The SMH and The Age:
George Soropos writes: Re. “The Age‘s new India correspondent is from … The Sydney Morning Herald” (Friday, item 20). Just commenting on your story about the SMH journo getting The Age gig in India. I used to work for the SMH from 1999 to 2003 and there was always a really strange relationship between the two papers. More from The Age than the Herald, it was like a giant newspaper sized inferiority complex. The Age would always be super sensitive and precious about itself to the point of neurosis. We would publish content from The Age all the time, and pay their writers for it, but they would never publish anything from the Herald. It was as if having some Sydney based content in their paper would give them all exploding syphilitic boils.

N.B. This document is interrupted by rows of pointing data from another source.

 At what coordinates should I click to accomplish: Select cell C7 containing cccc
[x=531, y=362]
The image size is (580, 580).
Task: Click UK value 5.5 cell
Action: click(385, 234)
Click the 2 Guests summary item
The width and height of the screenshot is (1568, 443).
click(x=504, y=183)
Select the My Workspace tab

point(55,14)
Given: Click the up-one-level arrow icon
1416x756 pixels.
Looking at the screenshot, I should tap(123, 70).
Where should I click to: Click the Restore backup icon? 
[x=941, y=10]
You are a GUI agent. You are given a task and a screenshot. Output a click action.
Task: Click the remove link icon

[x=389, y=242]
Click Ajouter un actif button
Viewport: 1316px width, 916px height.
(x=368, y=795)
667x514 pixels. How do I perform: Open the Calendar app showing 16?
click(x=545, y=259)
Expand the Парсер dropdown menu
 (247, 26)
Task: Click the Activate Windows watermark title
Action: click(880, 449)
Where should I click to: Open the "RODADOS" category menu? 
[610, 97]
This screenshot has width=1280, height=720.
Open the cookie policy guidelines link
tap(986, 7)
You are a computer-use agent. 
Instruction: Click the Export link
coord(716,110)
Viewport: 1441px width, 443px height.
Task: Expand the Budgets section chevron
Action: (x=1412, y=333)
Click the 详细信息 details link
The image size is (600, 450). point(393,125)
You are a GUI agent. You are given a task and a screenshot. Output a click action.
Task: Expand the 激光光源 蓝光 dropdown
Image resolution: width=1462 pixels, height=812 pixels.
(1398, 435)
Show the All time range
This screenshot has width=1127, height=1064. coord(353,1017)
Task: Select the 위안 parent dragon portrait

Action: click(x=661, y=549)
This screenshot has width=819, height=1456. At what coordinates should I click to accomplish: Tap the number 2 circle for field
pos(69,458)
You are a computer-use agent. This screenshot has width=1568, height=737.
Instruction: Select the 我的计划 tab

They would rather duplicate what we did if they wanted it rather than just take it, costing them double as reprinted work only required a 50% fee to the author. I remember on one occasion the editor of the equivalent section to the one I worked on (Icon) in The Age nearly held up the printing of that weekend’s edition because she couldn’t find anyone to rewrite a 300 word news piece I had written! Madness. They were honestly so uptight that she nearly risked her job just to keep 300 of the SMHs words out of their paper! It doesn’t surprise me that the company would want to keep those Mexicans as far away from their real operations as possible.
Gerard Henderson – Hall monitor:
Joel Gould writes: Re. David Lenihan (Friday, comments) who asked, “Who is Gerard Henderson?” To answer David (good question mate): Gerard Henderson is Australia’s premier hall monitor.